しかし、その中でも『荒木士朗』という男がやたら目を引いた。あまり写真に写らず、母親が無理やり写した部分にしか写っていない。どの写真も薄ら笑いを浮かべていたりして気味が悪かった。
「愛ちゃん、もう満足でしょ?早く帰らないとお姉さんが心配するよ?」
アルバムに見入っていた愛は、涼の言葉でふと我に返ってサイドカーの方へ戻る。涼は愛が乗り込むと同時にサイドカーを走らせて野澤宅の方へ戻った。成り行きで母親が作ったアルバムを持ち帰ることになってしまい、愛は多少の罪悪感を感じていた。
野澤宅に到着すると、さくらが家の前で心配そうな表情で立っていた。そして愛がサイドカーに乗っていることに気づくなりさくらが駆け寄ってきた。
「愛!何処行ってたの!?心配したんだから……」
ふらっといなくなった愛を心配していたであろうさくらは、愛の体を見渡す。そして、愛に目立った外傷がない事を確認すると、ひと安心したようだった。
「うん。ちょっと、うちの方に。確かめたくってさ。本当にこれが現実なのかなって……」
さくらは愛の言葉を聞いて愛の頬を張った。あまり力はこもっていないものの、愛は衝撃のあまり頭が真っ白になった。
「何考えてるのあなたは!お母さんだってもういないのに、あなたまでいなくなられたら、私はどうしたらいいの!」
「……ごめんなさい」
さくらに連れられる形で愛は野澤宅の中に入る。それを入れ替わりになるように日和が出てきて涼とサイドカーの運転を代わる。日和はそのままサイドカーを停めてくると言ってサイドカーで走り去っていった。
「おかえりなさい。愛さん」
家の中では香澄が出迎えてくれてくれていた。既に夕食の支度をしているのか、薄汚れたエプロンをしていた。
愛はそんな香澄に軽く会釈をして家に上がる。
「気をつけなさいよ」
香澄はすれ違いざまに愛にそうささやく。香澄側は完全に事態を把握していたようで、愛は自分の全てが見透かされているようで嫌だった。

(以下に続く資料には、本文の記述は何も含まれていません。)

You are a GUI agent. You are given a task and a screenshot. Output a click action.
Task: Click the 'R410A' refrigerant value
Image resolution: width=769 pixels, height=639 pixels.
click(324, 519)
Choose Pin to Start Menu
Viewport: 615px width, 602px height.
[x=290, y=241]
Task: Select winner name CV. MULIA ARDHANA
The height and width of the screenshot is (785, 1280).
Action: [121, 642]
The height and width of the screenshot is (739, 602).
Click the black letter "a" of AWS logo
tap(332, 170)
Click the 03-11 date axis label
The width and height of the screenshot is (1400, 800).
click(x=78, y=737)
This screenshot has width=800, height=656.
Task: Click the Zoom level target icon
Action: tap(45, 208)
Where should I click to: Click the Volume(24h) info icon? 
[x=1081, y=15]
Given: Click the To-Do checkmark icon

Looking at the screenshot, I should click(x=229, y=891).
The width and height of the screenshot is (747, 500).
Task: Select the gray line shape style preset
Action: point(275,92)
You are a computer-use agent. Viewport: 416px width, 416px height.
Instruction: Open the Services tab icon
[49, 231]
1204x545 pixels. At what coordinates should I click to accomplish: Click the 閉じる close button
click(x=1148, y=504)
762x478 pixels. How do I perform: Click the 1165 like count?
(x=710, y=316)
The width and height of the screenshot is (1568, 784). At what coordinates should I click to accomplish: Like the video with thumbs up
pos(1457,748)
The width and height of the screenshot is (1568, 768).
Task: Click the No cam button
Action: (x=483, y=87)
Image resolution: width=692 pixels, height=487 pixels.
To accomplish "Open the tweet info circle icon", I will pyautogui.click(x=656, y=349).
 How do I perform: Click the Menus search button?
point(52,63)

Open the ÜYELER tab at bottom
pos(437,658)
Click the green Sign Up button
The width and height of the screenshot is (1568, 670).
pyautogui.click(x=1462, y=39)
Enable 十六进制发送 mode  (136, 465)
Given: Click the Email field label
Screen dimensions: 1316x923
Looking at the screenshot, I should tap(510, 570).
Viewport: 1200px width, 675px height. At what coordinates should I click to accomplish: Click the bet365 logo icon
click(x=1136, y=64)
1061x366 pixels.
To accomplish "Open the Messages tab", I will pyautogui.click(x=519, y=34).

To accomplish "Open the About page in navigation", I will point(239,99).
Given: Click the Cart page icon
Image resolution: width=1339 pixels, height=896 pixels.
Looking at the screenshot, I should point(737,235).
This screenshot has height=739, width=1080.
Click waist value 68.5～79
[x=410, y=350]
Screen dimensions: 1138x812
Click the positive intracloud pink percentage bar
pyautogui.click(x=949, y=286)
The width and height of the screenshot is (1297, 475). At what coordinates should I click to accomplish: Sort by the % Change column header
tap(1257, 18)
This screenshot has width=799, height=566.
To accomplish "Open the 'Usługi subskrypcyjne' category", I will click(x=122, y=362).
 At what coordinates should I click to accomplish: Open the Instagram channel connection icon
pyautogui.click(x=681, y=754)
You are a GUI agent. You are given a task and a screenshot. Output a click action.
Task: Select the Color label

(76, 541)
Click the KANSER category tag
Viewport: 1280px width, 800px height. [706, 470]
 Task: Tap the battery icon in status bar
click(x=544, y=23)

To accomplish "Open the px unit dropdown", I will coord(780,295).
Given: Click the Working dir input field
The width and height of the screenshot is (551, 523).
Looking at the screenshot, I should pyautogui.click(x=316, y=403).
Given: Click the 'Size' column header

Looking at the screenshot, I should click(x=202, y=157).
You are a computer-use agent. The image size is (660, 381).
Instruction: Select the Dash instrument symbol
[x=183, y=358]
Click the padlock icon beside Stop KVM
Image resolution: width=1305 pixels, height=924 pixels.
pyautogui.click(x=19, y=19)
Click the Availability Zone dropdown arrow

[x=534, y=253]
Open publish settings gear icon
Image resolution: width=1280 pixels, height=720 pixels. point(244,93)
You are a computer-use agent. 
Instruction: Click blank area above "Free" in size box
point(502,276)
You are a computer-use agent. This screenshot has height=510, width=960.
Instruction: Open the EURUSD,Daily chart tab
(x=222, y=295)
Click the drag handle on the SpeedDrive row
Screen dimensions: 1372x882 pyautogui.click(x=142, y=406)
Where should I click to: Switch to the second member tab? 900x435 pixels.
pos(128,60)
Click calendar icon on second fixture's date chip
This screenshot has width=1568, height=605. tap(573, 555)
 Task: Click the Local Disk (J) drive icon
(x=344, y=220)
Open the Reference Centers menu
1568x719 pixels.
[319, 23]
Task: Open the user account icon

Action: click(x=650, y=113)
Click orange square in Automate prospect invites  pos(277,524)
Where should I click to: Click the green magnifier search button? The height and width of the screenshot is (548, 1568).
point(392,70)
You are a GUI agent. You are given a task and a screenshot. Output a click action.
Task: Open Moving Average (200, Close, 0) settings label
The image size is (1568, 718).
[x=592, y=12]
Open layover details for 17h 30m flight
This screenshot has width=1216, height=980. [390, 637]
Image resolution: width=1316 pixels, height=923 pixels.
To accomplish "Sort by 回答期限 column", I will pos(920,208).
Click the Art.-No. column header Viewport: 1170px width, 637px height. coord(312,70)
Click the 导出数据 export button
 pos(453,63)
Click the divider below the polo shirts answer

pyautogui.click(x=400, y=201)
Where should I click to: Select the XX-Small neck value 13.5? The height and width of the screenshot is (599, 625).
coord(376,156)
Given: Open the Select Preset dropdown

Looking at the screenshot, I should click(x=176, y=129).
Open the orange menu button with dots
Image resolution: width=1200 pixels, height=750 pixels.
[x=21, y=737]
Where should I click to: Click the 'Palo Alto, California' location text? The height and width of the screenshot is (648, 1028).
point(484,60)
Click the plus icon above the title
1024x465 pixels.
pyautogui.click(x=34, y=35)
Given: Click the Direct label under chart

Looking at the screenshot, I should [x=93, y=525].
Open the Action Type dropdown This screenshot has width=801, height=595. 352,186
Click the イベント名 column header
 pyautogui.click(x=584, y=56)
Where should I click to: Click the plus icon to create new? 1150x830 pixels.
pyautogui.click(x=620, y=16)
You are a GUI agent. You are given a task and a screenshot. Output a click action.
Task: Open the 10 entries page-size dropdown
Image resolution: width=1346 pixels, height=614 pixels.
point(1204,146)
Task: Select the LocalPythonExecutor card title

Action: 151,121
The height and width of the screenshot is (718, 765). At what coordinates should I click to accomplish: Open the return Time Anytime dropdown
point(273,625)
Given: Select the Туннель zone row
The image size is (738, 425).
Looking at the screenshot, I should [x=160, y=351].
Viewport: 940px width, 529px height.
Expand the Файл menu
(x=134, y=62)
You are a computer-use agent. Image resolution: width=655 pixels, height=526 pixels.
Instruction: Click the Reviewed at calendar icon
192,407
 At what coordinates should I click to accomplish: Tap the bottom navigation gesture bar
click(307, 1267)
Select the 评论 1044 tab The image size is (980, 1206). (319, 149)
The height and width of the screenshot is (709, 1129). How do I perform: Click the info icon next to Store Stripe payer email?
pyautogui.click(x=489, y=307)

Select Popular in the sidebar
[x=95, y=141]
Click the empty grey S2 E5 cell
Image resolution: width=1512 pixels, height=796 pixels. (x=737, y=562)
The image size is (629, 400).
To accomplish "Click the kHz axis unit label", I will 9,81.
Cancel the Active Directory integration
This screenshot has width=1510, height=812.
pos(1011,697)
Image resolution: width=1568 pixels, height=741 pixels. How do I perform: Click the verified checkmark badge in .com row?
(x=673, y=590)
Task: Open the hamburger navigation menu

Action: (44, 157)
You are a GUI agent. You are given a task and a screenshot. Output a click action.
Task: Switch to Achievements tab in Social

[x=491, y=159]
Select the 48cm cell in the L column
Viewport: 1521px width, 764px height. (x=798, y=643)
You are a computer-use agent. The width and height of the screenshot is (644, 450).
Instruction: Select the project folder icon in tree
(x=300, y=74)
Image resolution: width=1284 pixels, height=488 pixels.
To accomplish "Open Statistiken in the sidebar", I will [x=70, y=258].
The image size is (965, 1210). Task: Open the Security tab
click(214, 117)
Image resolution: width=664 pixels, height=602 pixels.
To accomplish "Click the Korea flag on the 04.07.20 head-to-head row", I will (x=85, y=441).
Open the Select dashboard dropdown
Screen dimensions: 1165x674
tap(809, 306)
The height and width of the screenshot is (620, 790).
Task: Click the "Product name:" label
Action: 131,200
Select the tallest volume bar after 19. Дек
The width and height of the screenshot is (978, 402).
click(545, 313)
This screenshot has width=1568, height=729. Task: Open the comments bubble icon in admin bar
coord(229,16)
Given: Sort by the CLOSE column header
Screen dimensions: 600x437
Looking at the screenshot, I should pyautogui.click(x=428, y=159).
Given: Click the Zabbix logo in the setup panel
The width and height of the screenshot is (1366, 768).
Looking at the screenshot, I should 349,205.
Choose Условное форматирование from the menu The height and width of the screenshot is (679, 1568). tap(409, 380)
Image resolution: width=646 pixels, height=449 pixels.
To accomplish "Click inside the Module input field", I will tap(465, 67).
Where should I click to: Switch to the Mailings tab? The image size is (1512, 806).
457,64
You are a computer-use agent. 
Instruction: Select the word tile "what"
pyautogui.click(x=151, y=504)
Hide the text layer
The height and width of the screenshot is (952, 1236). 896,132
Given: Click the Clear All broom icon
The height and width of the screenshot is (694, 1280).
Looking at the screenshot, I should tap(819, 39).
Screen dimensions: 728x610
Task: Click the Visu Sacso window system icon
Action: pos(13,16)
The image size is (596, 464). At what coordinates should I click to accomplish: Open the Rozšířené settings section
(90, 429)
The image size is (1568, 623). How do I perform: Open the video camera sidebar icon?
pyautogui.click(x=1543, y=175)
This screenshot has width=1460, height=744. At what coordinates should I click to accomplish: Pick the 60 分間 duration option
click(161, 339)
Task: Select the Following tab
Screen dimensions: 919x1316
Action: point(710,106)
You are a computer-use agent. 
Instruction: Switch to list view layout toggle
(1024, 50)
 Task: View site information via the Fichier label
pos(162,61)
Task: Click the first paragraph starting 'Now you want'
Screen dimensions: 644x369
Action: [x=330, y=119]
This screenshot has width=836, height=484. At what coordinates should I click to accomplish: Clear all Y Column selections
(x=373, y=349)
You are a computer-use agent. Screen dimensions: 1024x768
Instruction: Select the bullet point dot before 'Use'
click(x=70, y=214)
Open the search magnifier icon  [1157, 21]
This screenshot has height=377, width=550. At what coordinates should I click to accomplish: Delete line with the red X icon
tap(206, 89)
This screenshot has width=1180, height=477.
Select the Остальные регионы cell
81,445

それからは普通に夕食を摂り、特別おかしなこともなくその日は終了した。さくらは愛と同じ部屋を使うことになり、寝る支度を済ませて愛がベッドに入ろうとした時だった。さくらが愛の右足の異変に気がついた。
「ちょっと愛。その足どうしたの?」
さくらは愛に駆け寄って愛のくじいた足の、湿布を貼っている部分を指先で優しくなぞる。
「これ、くじいてるの?」
「う、うん」
愛の返答を聞いて、さくらはあまり態度を変えず、落胆したような表情になった。
「何があったかは聞かないでおくわ。でも、自分の体は大切にしなさいね」
愛はてっきりこの捻挫した時のことを根掘り葉掘り聞かれると思っていたのだが、さくらはそんなことはせず、あまり追求せずにベッドに入った。愛もそれに合わせてベッドに入り目を瞑る。ベッドの中で、さくらは愛を護るかのように優しく抱きしめてくれた。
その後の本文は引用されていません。